On December 19th, the Chicago section enjoyed a presentation on the application of microelectromechanical (MEMs) microphones to Hearing aids by Wade Conklin of Knowles Electronics. About 30 members and non-member guests were in attendance. Mr. Conklin holds a Master's Degree in Acoustics from Penn State University, and has been involved in electret and MEMs microphone development, modeling, and validation at Knowles for the past 6 years. Most recently he acted as the lead engineer for the first MEMs microphone used in a hearing aid and his current work focuses on developing more MEMs designs for hearing aid use.
Electret microphones have been the staple of the hearing aid industry since 1962 but still have issues with stability, manufacturing automation, matching for multi-microphone applications, and resistance to reflow temperatures. MEMs microphones have addressed these issues, but suffer from low sensitivity and high noise which has prevented their use in hearing aids. Knowles has developed multi-element MEMs microphones that significantly "narrow the gap" in sensitivity and noise performance compared to electret microphones.
Mr. Conklin reviewed condenser microphone theory of operation, described how it is implemented in both electret and MEMs configurations, and briefly described the manufacture of both. He then covered the "wish list" of microphone characteristics for hearing aid use, and how both types fare in this context.
MEMs microphones are inherently more consistent within a single wafer and are much more stable with time and environmental conditions, all of which are critical for multi-microphone applications. MEMs microphones are also less expensive because their manufacture is highly automated, and they are more easily built into hearing aids because they can withstand reflow temperatures.

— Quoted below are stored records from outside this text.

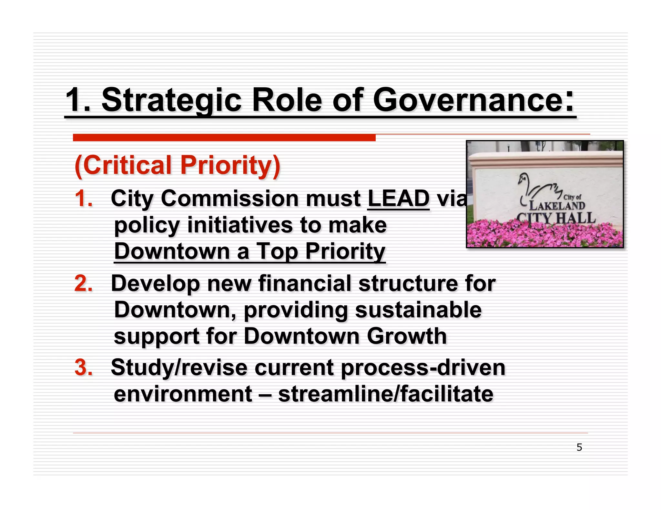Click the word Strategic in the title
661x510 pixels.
pyautogui.click(x=171, y=100)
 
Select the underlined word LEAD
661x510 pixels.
pyautogui.click(x=398, y=198)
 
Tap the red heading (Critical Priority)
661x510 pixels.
pyautogui.click(x=177, y=165)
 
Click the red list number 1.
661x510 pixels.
pyautogui.click(x=83, y=198)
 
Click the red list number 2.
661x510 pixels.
pyautogui.click(x=83, y=283)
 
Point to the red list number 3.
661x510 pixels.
pyautogui.click(x=83, y=367)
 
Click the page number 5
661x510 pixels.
pyautogui.click(x=579, y=447)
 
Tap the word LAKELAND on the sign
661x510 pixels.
pyautogui.click(x=557, y=205)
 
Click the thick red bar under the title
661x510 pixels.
pyautogui.click(x=224, y=138)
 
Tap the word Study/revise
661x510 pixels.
pyautogui.click(x=179, y=368)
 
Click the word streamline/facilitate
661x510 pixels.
pyautogui.click(x=385, y=394)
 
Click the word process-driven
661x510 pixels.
pyautogui.click(x=423, y=368)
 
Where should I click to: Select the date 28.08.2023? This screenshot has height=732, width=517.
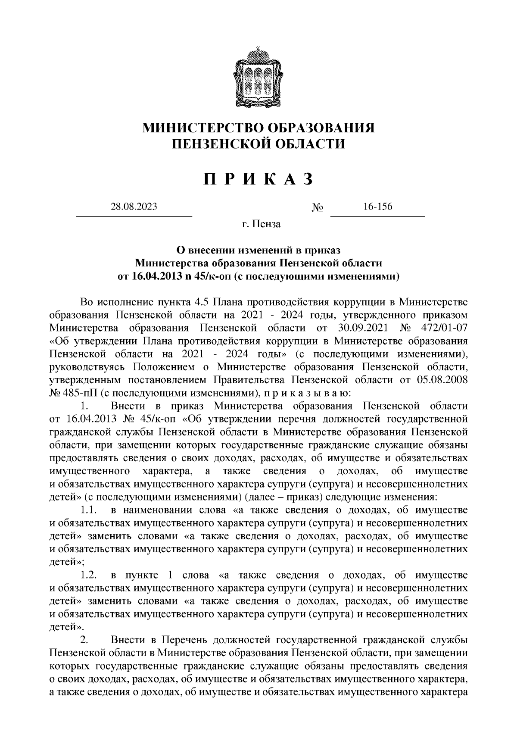[134, 206]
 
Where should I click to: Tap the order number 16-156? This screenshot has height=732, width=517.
[378, 206]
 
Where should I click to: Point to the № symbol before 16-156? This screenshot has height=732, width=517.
[318, 208]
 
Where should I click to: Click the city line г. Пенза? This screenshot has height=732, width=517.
[261, 224]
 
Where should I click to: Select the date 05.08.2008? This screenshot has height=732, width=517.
[442, 380]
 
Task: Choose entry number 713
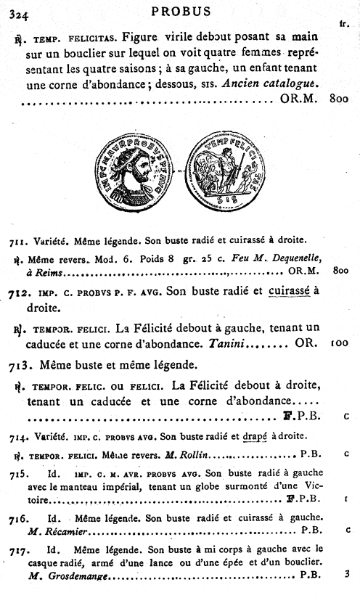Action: pyautogui.click(x=20, y=362)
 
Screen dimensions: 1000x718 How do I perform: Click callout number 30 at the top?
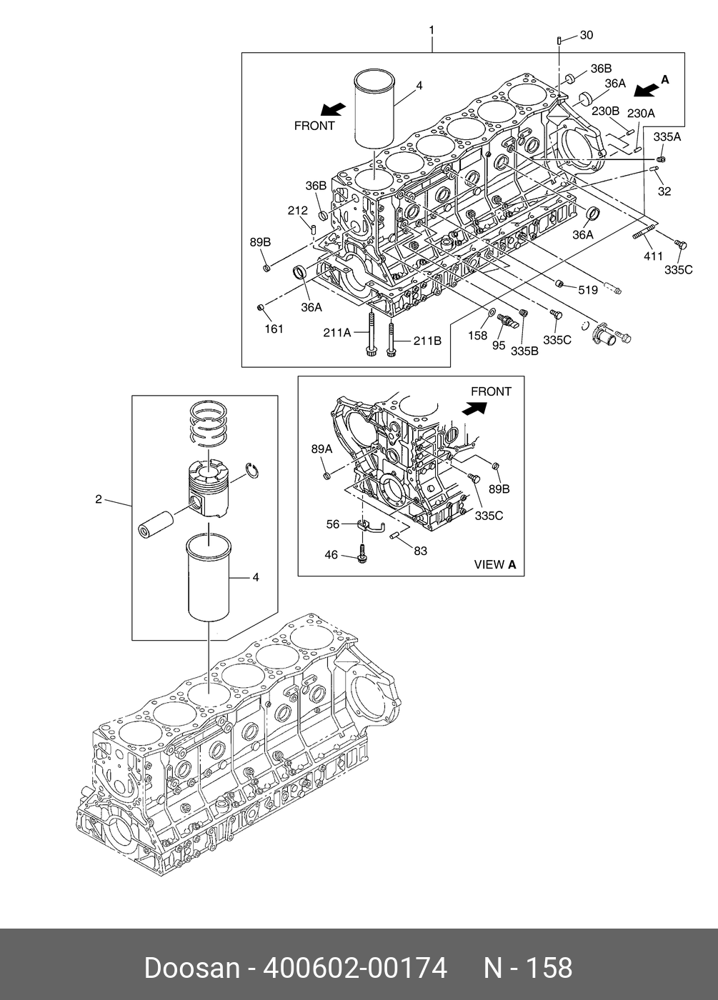[x=586, y=35]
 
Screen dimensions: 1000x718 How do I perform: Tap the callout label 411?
[x=653, y=256]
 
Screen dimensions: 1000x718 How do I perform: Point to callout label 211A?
[x=337, y=332]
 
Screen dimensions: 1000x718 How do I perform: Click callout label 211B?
[x=427, y=341]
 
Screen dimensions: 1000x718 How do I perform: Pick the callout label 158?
[x=478, y=335]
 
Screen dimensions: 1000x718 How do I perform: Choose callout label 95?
[x=499, y=345]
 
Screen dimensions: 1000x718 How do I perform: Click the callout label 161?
[x=274, y=329]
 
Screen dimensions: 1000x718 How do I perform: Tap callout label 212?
[x=298, y=211]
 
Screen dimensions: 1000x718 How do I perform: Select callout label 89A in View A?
[x=321, y=449]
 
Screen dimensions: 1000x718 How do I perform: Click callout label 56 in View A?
[x=333, y=524]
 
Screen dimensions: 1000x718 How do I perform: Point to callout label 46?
[x=331, y=554]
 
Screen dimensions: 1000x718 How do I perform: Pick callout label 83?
[x=421, y=551]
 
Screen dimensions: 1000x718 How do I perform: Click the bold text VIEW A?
[x=495, y=564]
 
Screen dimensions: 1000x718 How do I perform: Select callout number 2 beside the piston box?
[x=99, y=499]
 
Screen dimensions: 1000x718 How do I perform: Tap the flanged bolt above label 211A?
[x=372, y=333]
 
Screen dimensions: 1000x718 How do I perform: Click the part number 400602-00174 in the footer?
[x=355, y=969]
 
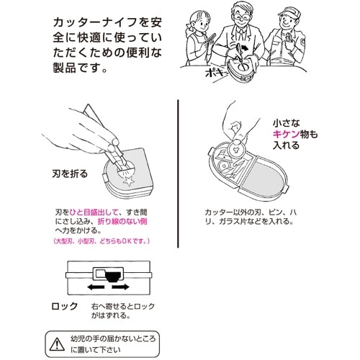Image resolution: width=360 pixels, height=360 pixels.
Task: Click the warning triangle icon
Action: (x=55, y=338)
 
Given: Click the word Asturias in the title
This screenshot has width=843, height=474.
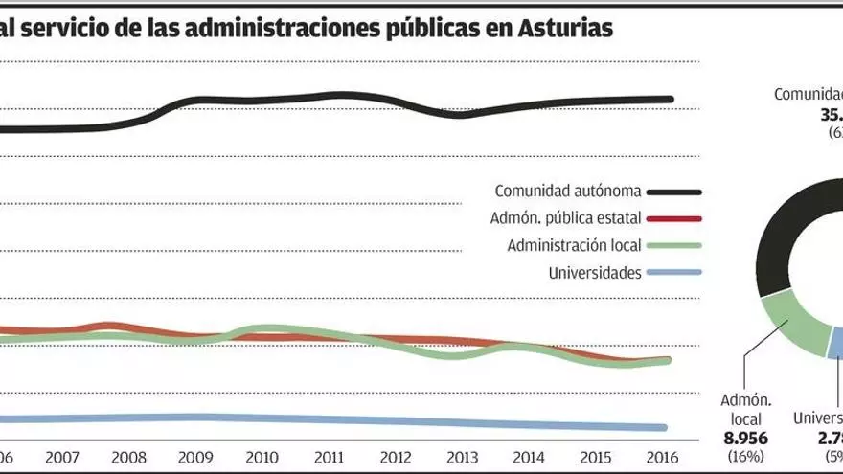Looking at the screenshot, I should [x=563, y=30].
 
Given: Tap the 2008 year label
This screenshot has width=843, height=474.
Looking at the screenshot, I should [x=128, y=457].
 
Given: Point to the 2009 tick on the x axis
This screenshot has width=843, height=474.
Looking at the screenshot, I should [x=195, y=457].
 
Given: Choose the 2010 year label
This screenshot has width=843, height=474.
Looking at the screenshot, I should [x=262, y=457].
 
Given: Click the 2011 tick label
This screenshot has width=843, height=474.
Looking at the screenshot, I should [x=330, y=457].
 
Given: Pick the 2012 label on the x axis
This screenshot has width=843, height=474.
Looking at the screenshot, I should [x=398, y=457].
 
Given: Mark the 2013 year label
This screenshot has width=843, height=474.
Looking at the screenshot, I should [x=465, y=457].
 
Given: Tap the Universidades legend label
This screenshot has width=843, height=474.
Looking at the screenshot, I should [x=594, y=273].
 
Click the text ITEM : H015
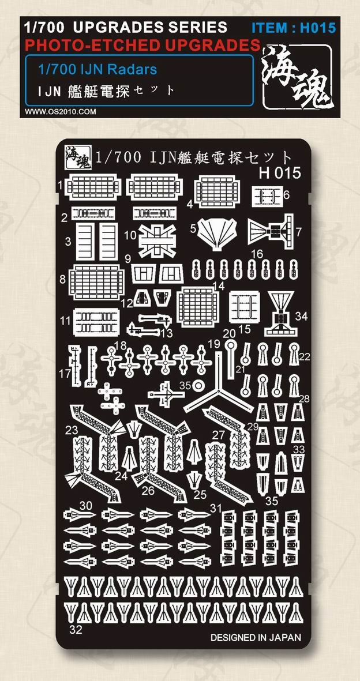(294, 28)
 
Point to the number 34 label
(301, 315)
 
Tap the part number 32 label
(75, 630)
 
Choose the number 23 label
(72, 431)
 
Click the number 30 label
(85, 506)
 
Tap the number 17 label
(65, 374)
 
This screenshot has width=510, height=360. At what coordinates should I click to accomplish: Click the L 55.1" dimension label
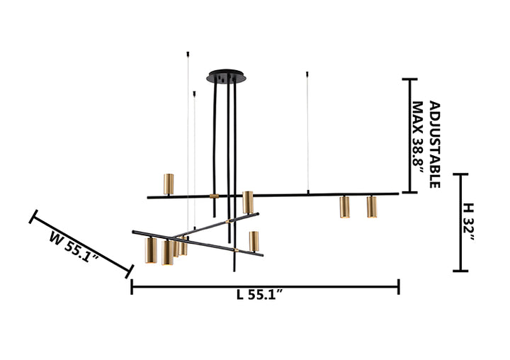point(259,295)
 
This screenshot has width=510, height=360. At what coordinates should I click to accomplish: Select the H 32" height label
point(468,222)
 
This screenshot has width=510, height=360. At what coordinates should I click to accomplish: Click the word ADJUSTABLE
point(435,145)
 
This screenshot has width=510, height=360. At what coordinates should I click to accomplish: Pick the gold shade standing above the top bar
point(169,184)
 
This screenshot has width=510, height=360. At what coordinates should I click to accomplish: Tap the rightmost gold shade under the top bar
point(372,207)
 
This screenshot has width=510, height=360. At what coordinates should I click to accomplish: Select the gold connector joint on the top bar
point(215,196)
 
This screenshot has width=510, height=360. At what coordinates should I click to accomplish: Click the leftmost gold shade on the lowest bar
point(151,250)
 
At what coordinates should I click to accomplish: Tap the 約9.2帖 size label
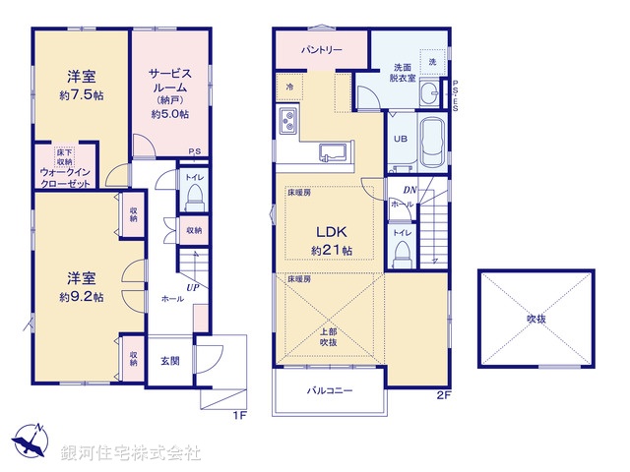click(82, 296)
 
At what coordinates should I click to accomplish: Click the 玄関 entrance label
click(170, 360)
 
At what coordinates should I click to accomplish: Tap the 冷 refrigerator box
click(290, 86)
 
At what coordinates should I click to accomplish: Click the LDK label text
click(331, 232)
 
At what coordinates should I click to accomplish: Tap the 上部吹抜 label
click(329, 336)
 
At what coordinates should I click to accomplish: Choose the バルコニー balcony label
click(329, 390)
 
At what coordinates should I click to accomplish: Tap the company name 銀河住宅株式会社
click(131, 453)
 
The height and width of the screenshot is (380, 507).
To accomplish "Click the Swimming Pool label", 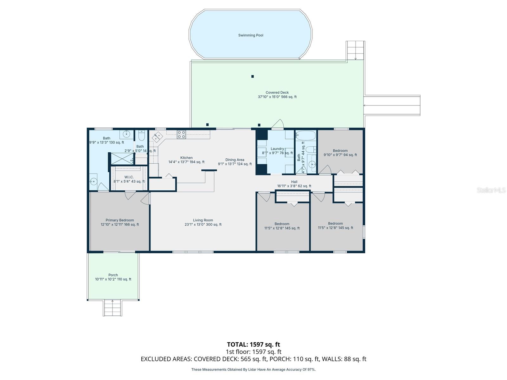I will [251, 35].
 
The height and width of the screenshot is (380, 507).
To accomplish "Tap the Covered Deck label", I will [277, 95].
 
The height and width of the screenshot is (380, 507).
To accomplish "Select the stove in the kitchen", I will [181, 135].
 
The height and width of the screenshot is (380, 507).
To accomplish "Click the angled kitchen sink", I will [157, 137].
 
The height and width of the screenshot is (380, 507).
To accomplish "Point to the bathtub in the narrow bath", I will [305, 136].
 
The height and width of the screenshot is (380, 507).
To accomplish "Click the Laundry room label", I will [277, 151].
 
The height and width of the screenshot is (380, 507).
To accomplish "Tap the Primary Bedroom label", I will [120, 222].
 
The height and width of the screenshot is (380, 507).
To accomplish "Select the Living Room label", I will [203, 222].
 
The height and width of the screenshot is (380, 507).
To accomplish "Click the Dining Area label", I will [235, 162].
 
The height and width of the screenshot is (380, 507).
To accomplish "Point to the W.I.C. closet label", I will [129, 179].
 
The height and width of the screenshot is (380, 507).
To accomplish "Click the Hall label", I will [294, 184].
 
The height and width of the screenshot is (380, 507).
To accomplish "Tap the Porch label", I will [113, 277].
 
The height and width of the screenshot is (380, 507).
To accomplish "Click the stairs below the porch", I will [112, 307].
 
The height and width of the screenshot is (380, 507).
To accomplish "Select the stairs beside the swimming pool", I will [355, 50].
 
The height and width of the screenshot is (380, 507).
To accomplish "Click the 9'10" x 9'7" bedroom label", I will [340, 153].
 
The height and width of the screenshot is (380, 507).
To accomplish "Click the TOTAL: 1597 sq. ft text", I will [254, 344].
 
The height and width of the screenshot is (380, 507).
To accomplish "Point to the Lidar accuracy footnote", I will [254, 369].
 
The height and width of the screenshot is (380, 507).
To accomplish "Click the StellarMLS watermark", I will [491, 190].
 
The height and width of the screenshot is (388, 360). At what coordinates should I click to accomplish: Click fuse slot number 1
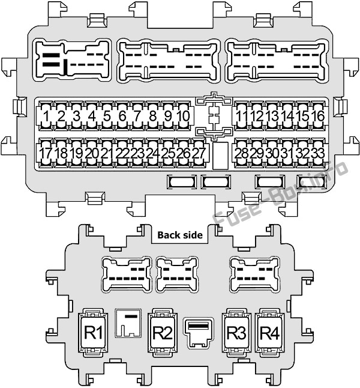click(x=46, y=116)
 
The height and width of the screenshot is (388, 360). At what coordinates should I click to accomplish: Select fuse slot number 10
click(x=184, y=116)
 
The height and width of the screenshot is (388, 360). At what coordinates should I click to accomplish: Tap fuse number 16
click(x=318, y=116)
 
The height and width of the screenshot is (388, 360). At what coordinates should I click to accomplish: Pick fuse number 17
click(x=46, y=153)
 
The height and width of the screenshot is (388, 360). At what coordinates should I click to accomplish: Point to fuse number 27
click(x=199, y=153)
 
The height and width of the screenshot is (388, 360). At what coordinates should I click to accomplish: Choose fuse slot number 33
click(x=318, y=153)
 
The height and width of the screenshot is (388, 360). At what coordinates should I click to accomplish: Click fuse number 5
click(x=107, y=116)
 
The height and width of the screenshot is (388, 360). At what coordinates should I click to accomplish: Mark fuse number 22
click(x=122, y=153)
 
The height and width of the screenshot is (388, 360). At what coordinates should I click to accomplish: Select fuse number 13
click(x=272, y=116)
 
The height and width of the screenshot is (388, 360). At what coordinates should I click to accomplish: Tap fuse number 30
click(x=272, y=153)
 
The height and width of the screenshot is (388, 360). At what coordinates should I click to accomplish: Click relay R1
click(x=93, y=333)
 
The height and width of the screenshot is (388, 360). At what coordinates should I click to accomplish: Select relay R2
click(x=163, y=333)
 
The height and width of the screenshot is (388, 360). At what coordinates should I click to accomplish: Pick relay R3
click(x=236, y=333)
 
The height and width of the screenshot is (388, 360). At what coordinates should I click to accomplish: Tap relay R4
click(x=270, y=333)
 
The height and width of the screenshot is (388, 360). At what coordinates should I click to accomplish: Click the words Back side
click(x=180, y=235)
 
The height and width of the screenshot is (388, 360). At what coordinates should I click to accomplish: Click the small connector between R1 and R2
click(x=128, y=323)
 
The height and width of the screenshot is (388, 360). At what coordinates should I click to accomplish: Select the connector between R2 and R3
click(x=199, y=333)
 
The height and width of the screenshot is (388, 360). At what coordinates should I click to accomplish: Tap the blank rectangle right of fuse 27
click(x=220, y=156)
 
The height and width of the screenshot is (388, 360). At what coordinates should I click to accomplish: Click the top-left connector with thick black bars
click(x=72, y=59)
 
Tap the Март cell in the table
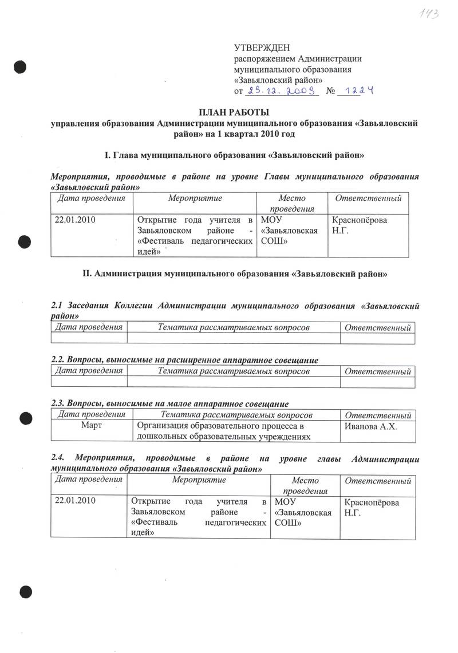coord(92,426)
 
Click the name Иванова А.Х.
coord(370,427)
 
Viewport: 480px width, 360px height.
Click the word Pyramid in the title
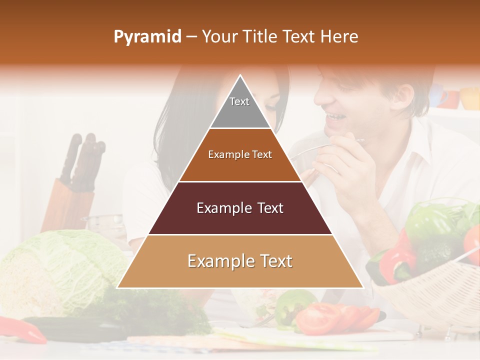tap(148, 37)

Currently available single —element MEMS microphones have lower sensitivity and higher noise than electret microphones, mainly because they cannot achieve as high of a bias voltage for the transducer. MEMs microphones must step up the 0.9 V hearing aid battery voltage to provide this bias, and there is a practical limit. Electret microphones do not rely on the battery voltage, but rather contain a layer of insulating material that can be electrostatically charged to a very high voltage. MEMs microphones also have complex "charge pump" circuits for the bias that presents challenges. And the MEMs microphones consume more power than electrets, resulting in shorter battery life.
But by using multiple, parallel MEMs elements in a single package, the sensitivity and noise performance is improved. Mr. Conklin described their four- element design that has a 6 dB signal-to-noise improvement over a single element MEMs microphone. And the power consumption issue has been addressed.
However, the "Quad" design still doesn't quite match the electrets for signal-to-noise performance, so the MEMs microphones have not penetratedthe hearing aid market... yet.